Once all supply nodes are defined, you can create the structures with an
`include` statement and convert them to a DataFrame structure using the `rdf`
function as follows:
```{julia; eval=true}
include("DefineSupply.jl")
supply = sdf(supply_nodes, start_year, stop_year)
head(supply)
```
*The `include` call will return a list of dictionaries, one for each node,
and the `sdf` call will convert this data structure into a `DataFrame` for use
by the main DRIP script.*
You can also graphically view the demand time series using `splot`
```{julia; eval=true}
splot(supply,1990,2017)
```
#### 4. Define Infrastructure
The `DefineInfrastructure.jl` script allows a user to define specific **infrastructure**
nodes, which as of now are simply reservoirs. Each infrastructure node has
several metadata requirements including
- name - name of reservoir node (*String*)
- storage_capacity - capacity of reservoir (*Float64*)
- init_storage - initial storage of reservoir (*Float64*)
- top_of_conservation - (*12 by 1 array of Float64*)
- storage_units - units of storage (*String*)
- Loc - location (or position) in list of all nodes (*Int64*)
Note that supply information is assumed to be stored in a .csv file in the
format of month (Date format) in the first column and Supply (number format)

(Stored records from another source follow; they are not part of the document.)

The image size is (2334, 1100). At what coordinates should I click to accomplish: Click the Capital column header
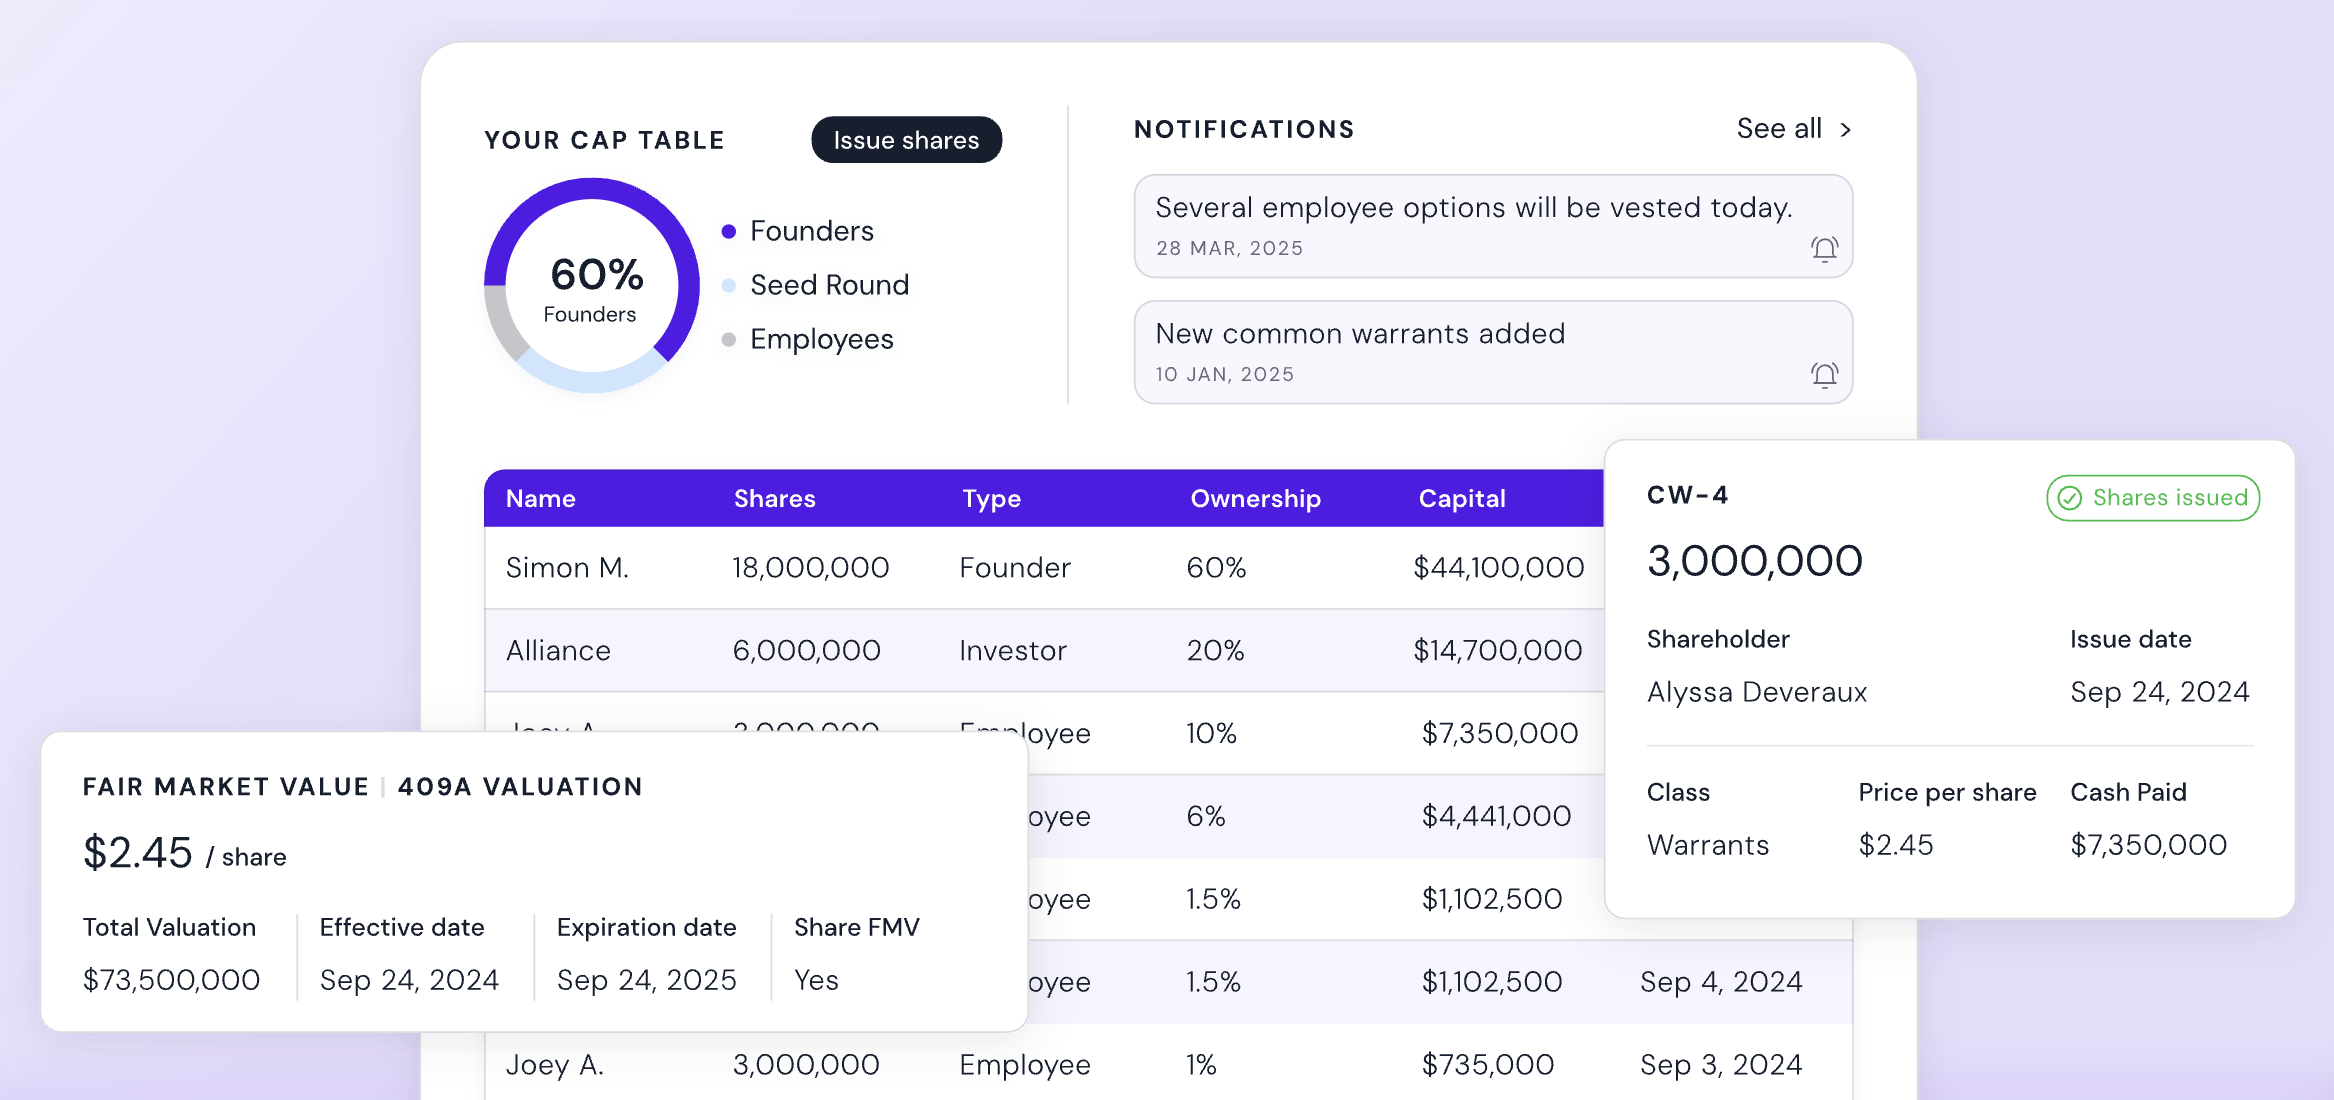click(1461, 498)
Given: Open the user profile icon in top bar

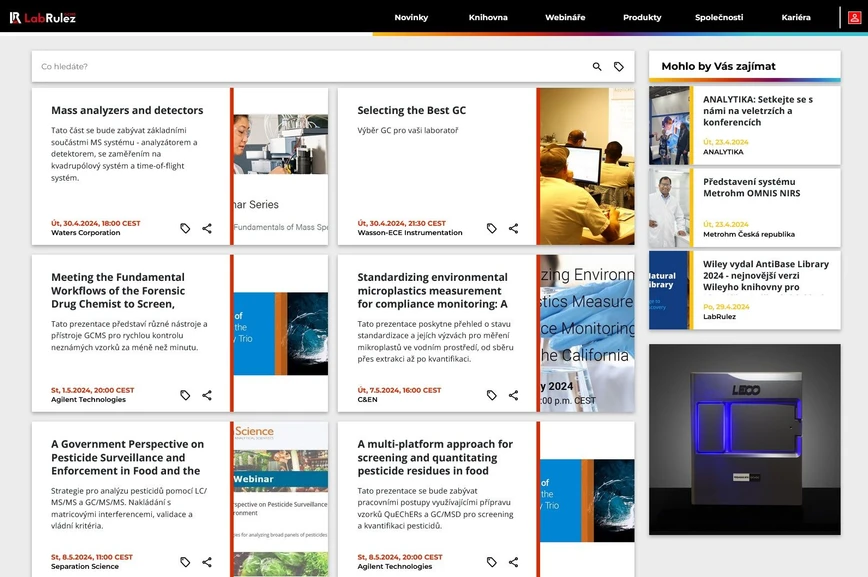Looking at the screenshot, I should pyautogui.click(x=853, y=17).
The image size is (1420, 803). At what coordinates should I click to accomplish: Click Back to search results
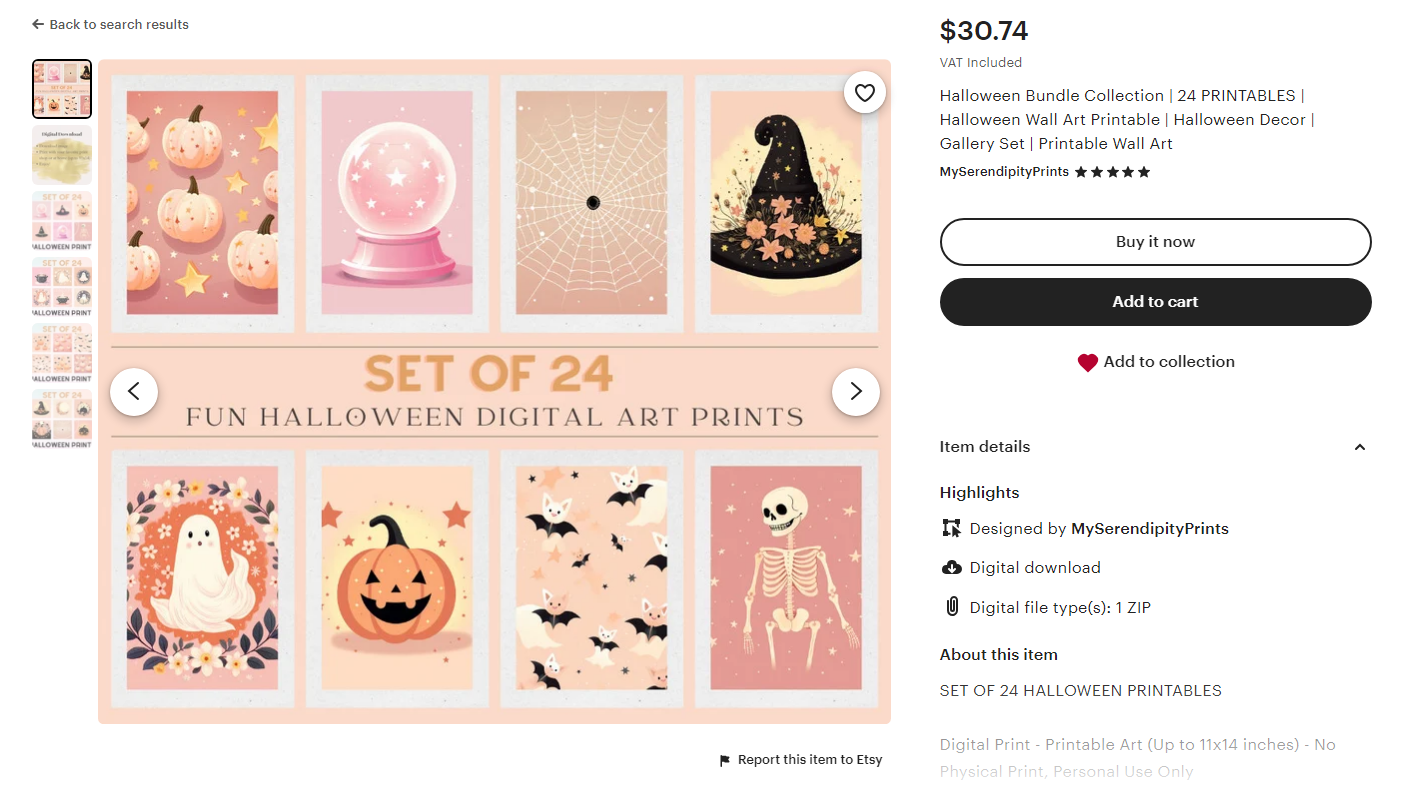110,24
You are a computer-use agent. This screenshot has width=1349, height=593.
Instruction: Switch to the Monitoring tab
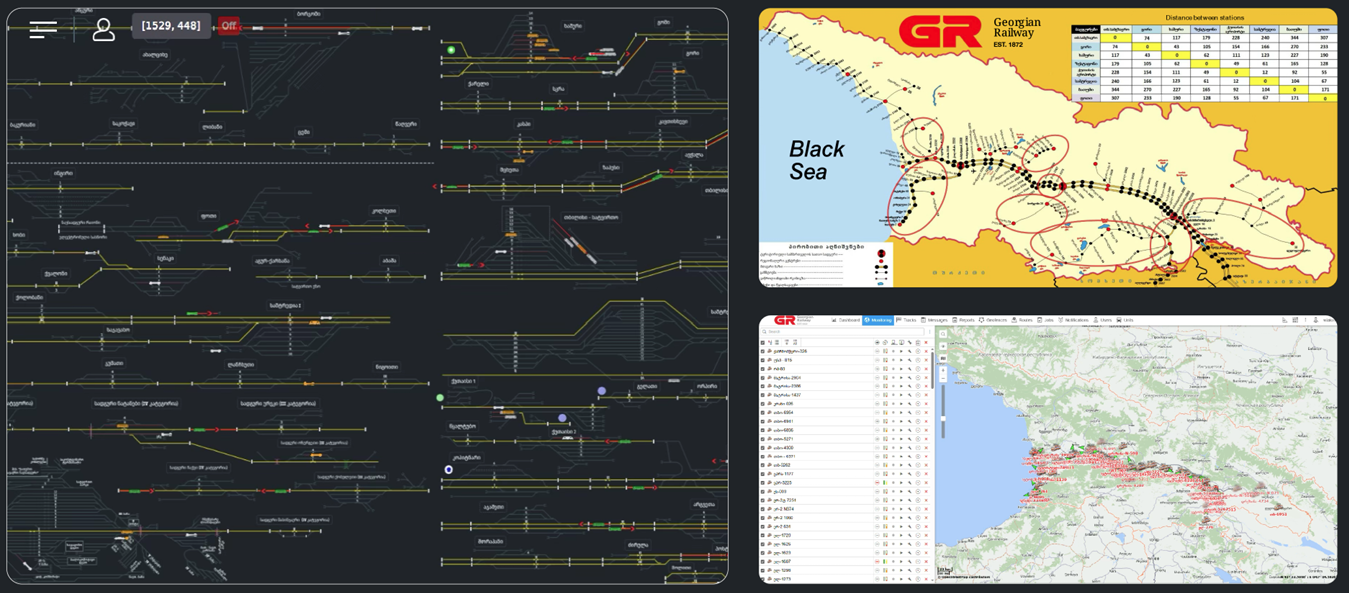pyautogui.click(x=878, y=320)
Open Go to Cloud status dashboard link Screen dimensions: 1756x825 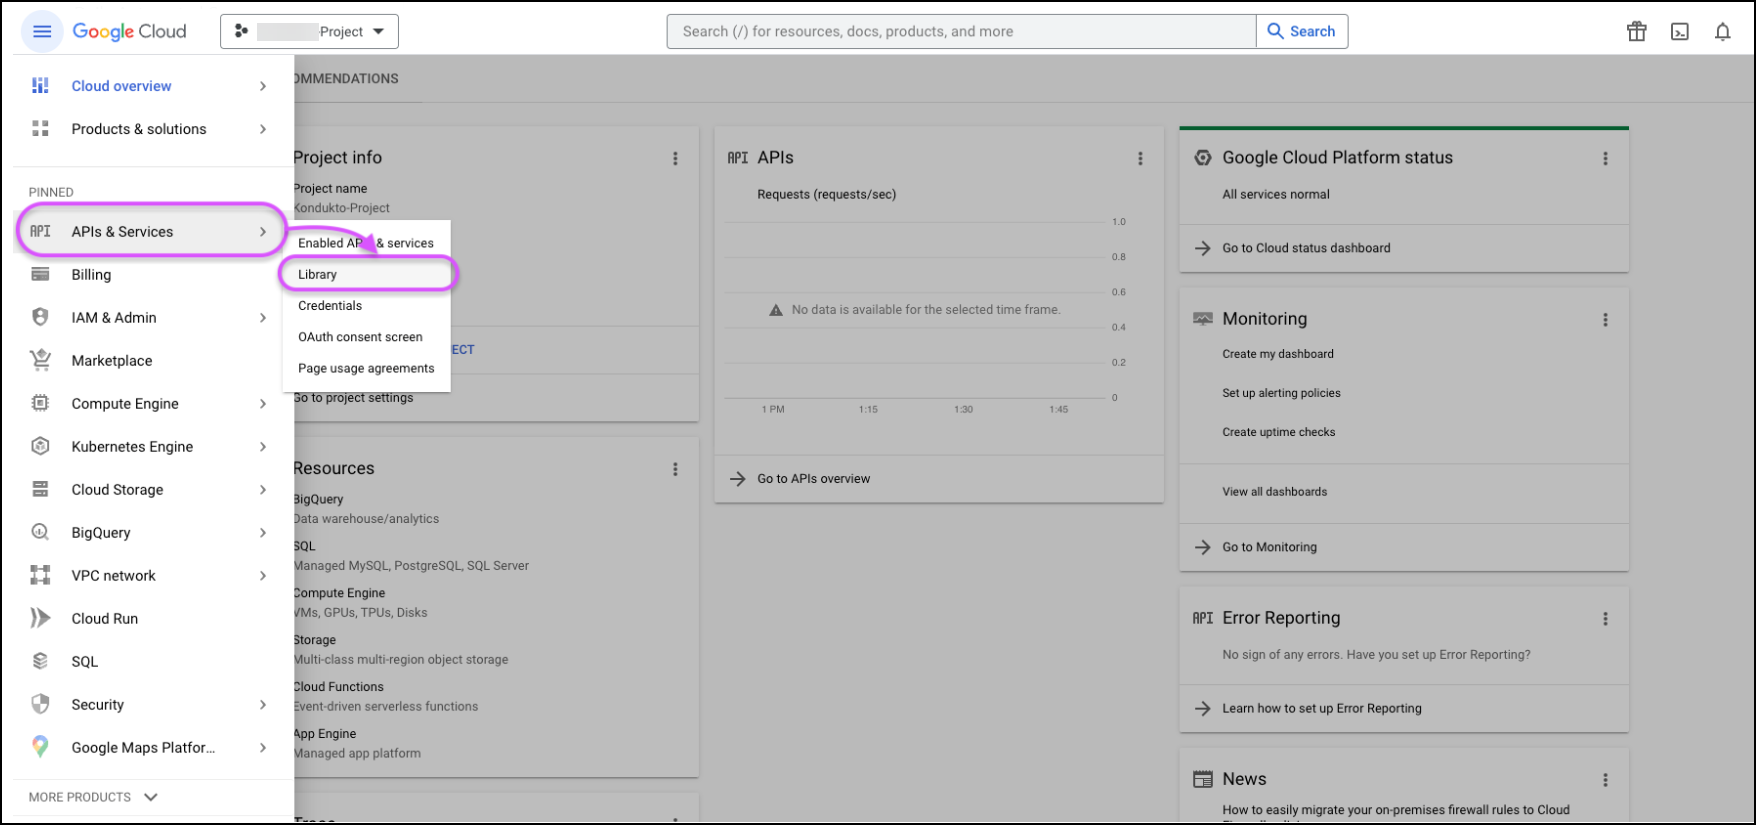click(1305, 248)
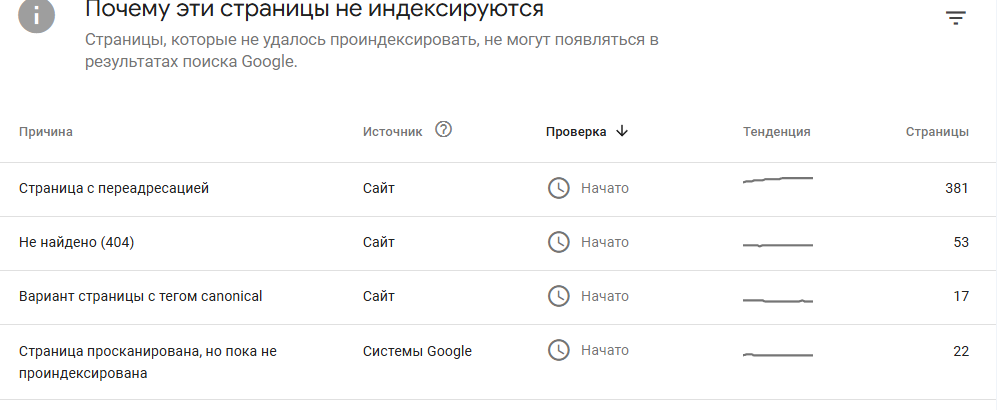The image size is (997, 410).
Task: Click the info circle icon
Action: point(37,15)
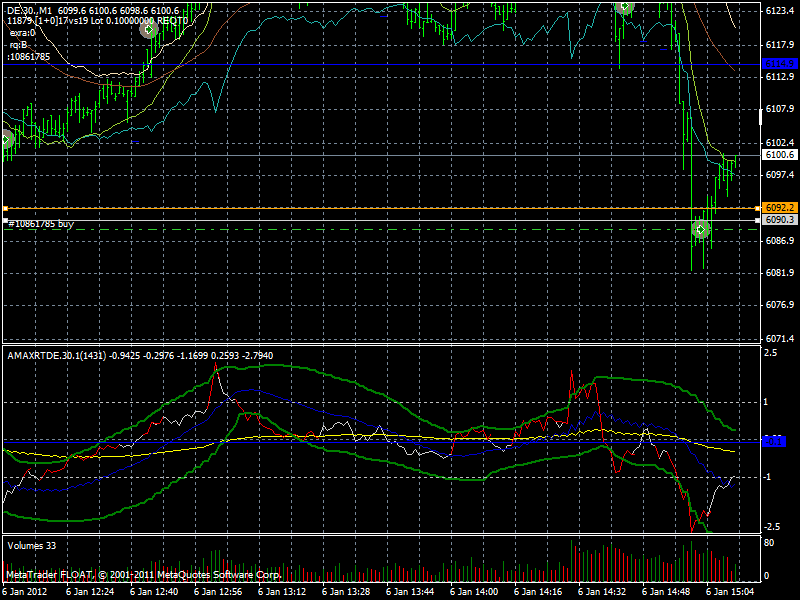Click the trade arrow marker near 6086.9

[701, 230]
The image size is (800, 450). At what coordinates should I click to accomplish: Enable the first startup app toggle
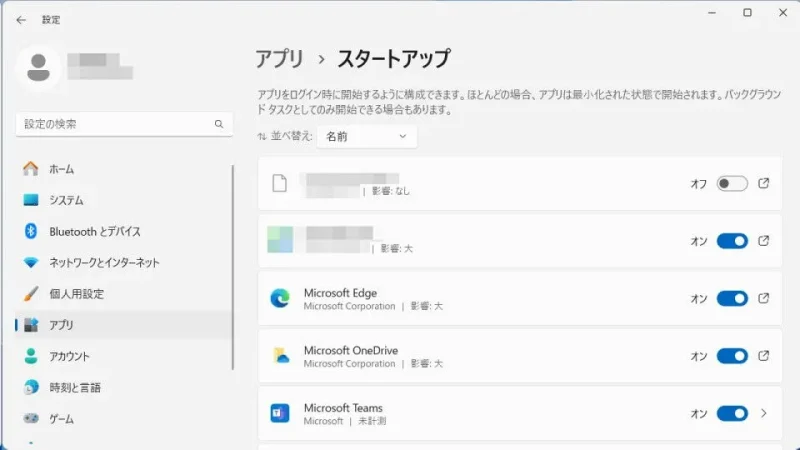(732, 184)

in the second column. Example files can be found in this folder eg.
*NYuba_Inflow_Month*.
Once all supply nodes are defined, you can create the structures with an
`include` statement and convert them to a DataFrame structure using the `rdf`
function as follows:
```{julia; eval=true}
include("DefineInfrastructure.jl")
reservoirs = rdf(reservoir_nodes, start_year, stop_year)
```
*The `include` call will return a list of dictionaries, one for each node,
and the `rdf` call will convert this data structure into a `DataFrame` for use
by the main DRIP script.*
#### 5. Run DRIP
Once you have set up the demand, supply, and reservoir nodes, you can run the
main DRIP allocation routine! This allocation script will run the allocation
algorithm and return `results`, which is a vector of values between 0 and 1
indicating the fraction of demand fulfilled for that specific demand node.
```{julia; eval=true}
include("DRIP_allocation_routine.jl")
results = DRIP_allocation_routine(demand_nodes, supply_nodes, reservoir_nodes,
(stop_year - start_year + 1))
results
```
# III. WEAP Model
In order to benchmark our model against the original WEAP software, we built a small dummy WEAP model of the system constructed in our model. It consists of a single river with headflow represented as a monthly average streamflow time series taken from the USGS hydrologic gauge data repository for the North Yuba River in the California Sierra Nevada. There is a single reservoir with a pre-defined storage capacity and initial storage. Currently there is also a single hydropower plant, a city (Berkeley) demand, a farm demand (Anaya's Farm), and a minimum instream flow requirement (IFR). A schema of the model in WEAP is shown below.
![](WEAP_schema1.png)
This model was run from 1990 to 2017 at a monthly timestep in order to produce result upon which we want to compare out model outputs. However, given the nascent stage of our model, we were yet unable to totally replicate the WEAP outputs, and are currently thinking through the ways in which WEAP likely obtains its optimzation outputs.
Some data inputs:
![](WEAP_input1.png)
Here are some results of the reservoir storage and demand shortage:
Reservoir Shortage
![](WEAP_results_res.png)
Demand Shortage
![](WEAP_results_shortage.png)
# IV. Future Work
Nick and I are interested in expanding upon this work, and have begun to do so
in the `DRIP_allocation_routine_WIP.jl` file. The most significant changes will
be to the the allocation algorithms, and include an optimisation component that
mirrors the one used in WEAP. A small model of the inner portion of this
optimisation can be found in `Excel_Optim_Model.xlsx`.